The IS10R is an active element, while the IS10L is functionally defective. Transposition of Tn10 generates direct repeats of 9 bases on the target DNA at both its ends. The target site has the sequence NGCTNACN, where N represents any base. When Tn10 is inserted into NCGANTCGN circular DNA (plasmid), there occur the following two regions of the DNA in relation to the IS modules and the DNA region flanked by them (Fig. 5.7):
(i) On one side of the IS modules, there lies the transposon carrying the gene tetR… The inverted IS modules are oriented inside.
(ii) On the other side of the IS modules, there lies the host chromosome carrying the host genes.
The IS modules can transpose either of the above two regions, i.e., either the coding region of the transposon, or the entire sequence of the plasmid (Fig. 5.7).

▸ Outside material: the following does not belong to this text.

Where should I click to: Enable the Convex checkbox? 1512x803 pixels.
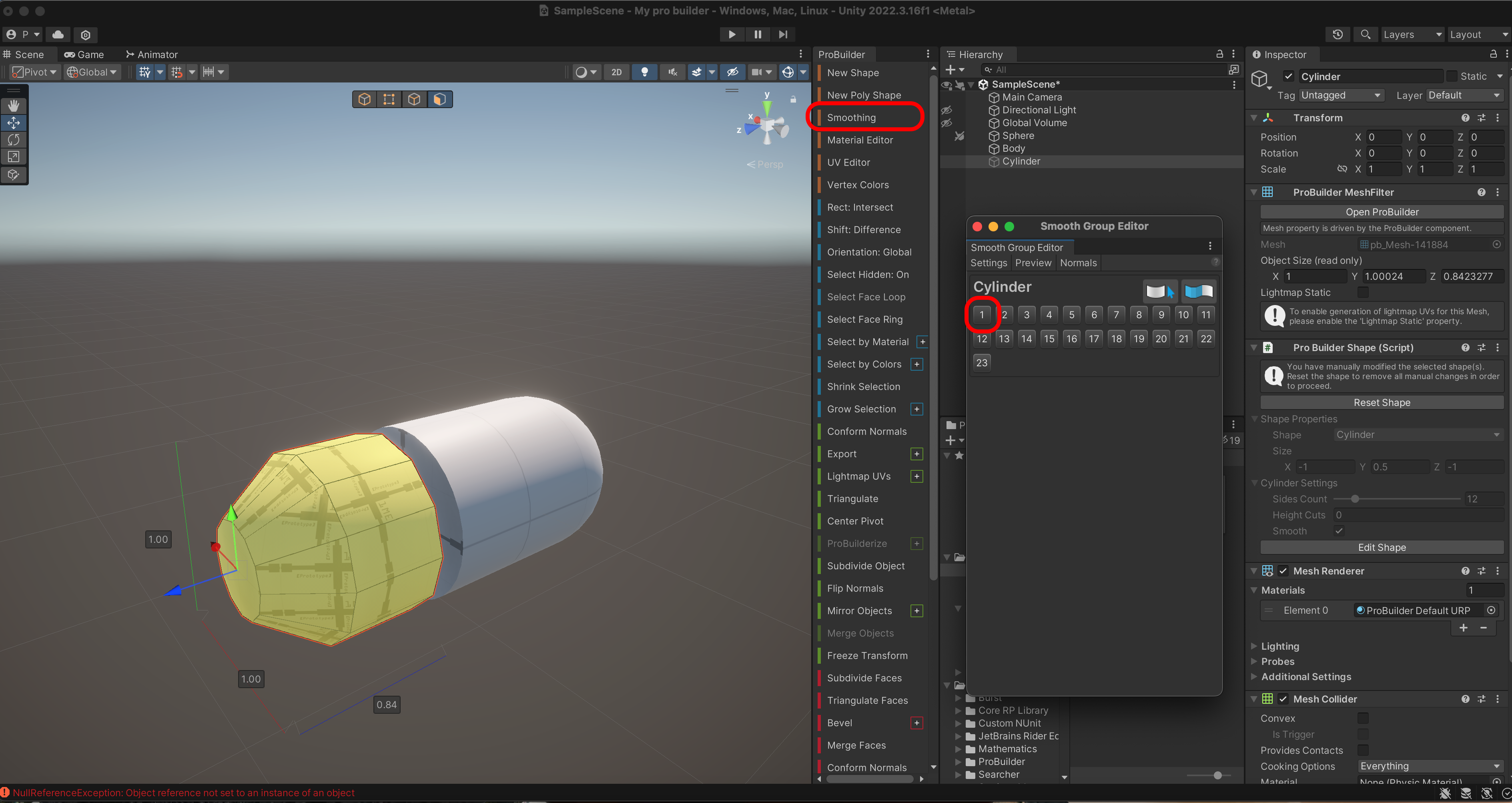click(1363, 718)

In the case of the former (transposon Tn10 is mobilized), the tetR gene is transposed.
But in the case of latter (the IS modules transpose the plasmid DNA), a new “inside-out” transposon is generated that carries the markers of the host chromosome (Fig. 5.7). In this new transposon also, the IS modules are inverted but their orientation is to wards outside.

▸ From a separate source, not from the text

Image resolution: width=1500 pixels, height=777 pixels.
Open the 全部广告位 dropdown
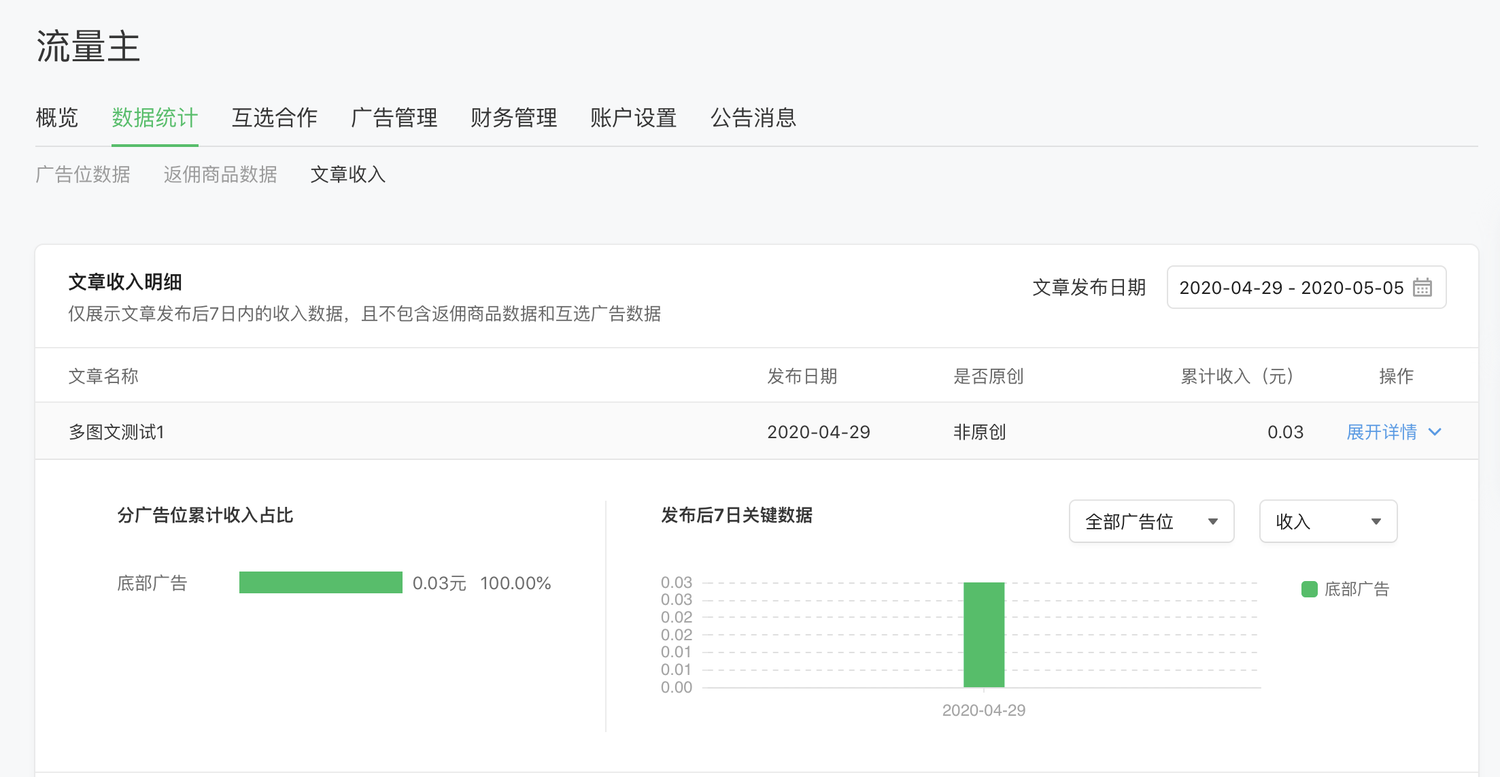pyautogui.click(x=1151, y=522)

The active module IS10R contains two promoters PIN and POUT near its outside end (Fig. 5.8). The promoter Pw promotes the transcription of IS 10R regions (inside) to produce the enzyme “transposase”, a protein having molecular weight of 47,000 Daltons.
The promoter POUT however, transcribes towards outside. Sometimes the Pout transcription extends into the host DNA, thus activating the adjacent bacterial genes. The POUT transcript contains 69 bases of which 40 bases overlap (i.e., are complementary to) 5′ terminal region of the PIN RNA.

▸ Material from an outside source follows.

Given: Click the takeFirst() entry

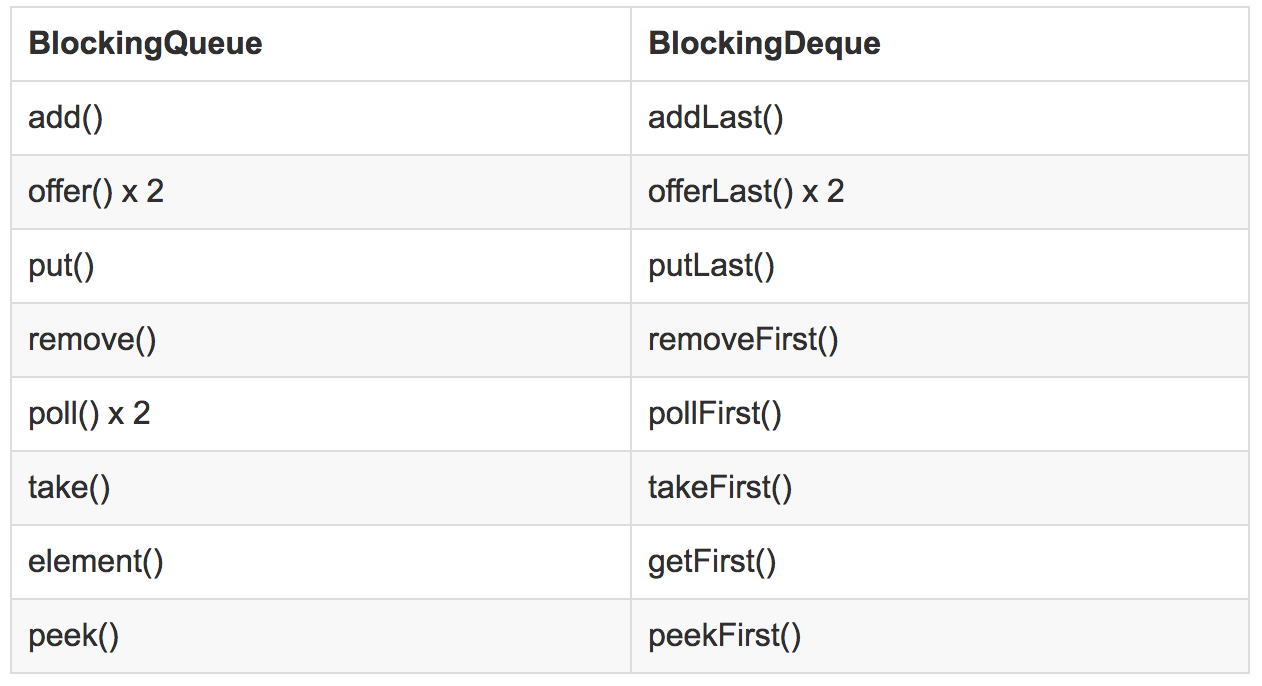Looking at the screenshot, I should click(720, 488).
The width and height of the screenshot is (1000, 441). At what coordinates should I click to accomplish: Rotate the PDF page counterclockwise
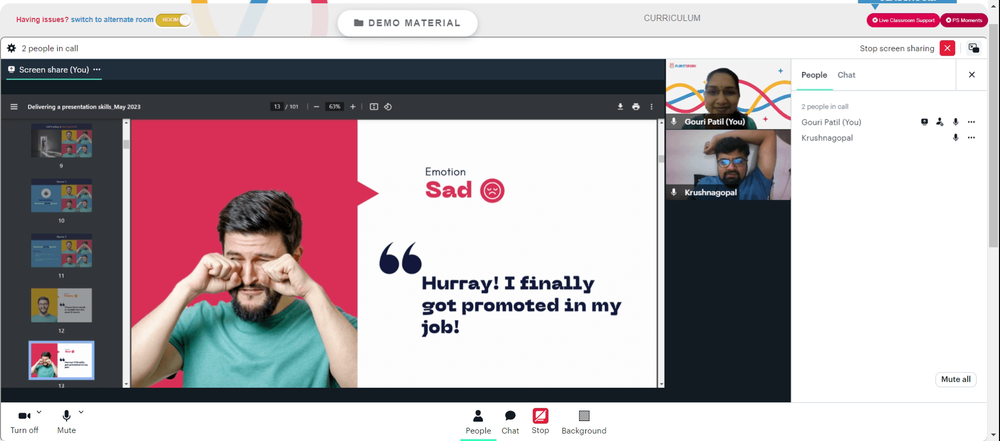(x=388, y=107)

The Pout actsas antisense RNA and produces RNA-RNA duplex with the Pm RNA. This prevents the synthesis of transposase, thereby causing inhibition of transposition. Consequently, when IS10R is present in many copies the transposition of Tn10 on the bacterial chromosome is inhibited.
6. TnA Transposons:
Transposons of TnA group, such as, Tn3, Tn100 (γδ) etc. are large transposable elements containing about 5000 base pairs. Notably, they are devoid of IS elements, but they carry genes required for transposition along with the genes for resistance to antibiotics such as, ampicillin (ampR). Their terminal sequences are about 38 base pairs long in form of inverted repeats.
The enzymes “transposase” coded by the gene tnpA and “resolvase” coded by the gene tnpR are involved in transposition of TnA transposons. The transposase binds to a sequence of 25 base pairs located within the 38 base pair inverted terminal repeat. This enzyme makes a staggered cleavage of 5 base pairs at the target DNA.
The product of gene tnpR (resolvase) functions as a repressor of tnpA as well as tnpR itself. The repression of gene tnpR or a mutation in the gene tnpR results in an increased synthesis of transposase; this leads to a higher frequency of transposition. The enzyme resolvase is involved in site specific recombination between two transposons present as direct repeats in a co-integrate molecule.
7. Rearrangement of Host DNA Caused by Transposons:
Transposons may often bring about change in the host DNA as they may cause deletions, duplications and inversions etc. When a copy of a transposon is mobilized and inserted into the same chromosome near its original site, recombination may occur between the two copies. There are two situations depending on whether the orientation of the repeats is direct (e.g., Tn9) or inverted (e.g., in Tn903).
(i) Direct repeats:
In case of Tn9, IS1 is present on both the ends as direct repeats. Recombination between a pair of direct repeats produces a circular DNA molecule that contains only one copy of the direct repeat (IS1 module); the other copy of the direct repeat (IS1 module) remains within the chromosome (Fig. 5.9). The circular DNA molecule is lost from the cell and thus a deletion occurs.
(ii) Inverted repeats. The transposon Tn903 consists of inverted repeats of IS 903 at its two ends. A recombination between a pair of inverted repeats does not cause a deletion but it results in an inversion of the central region (Fig. 5.10).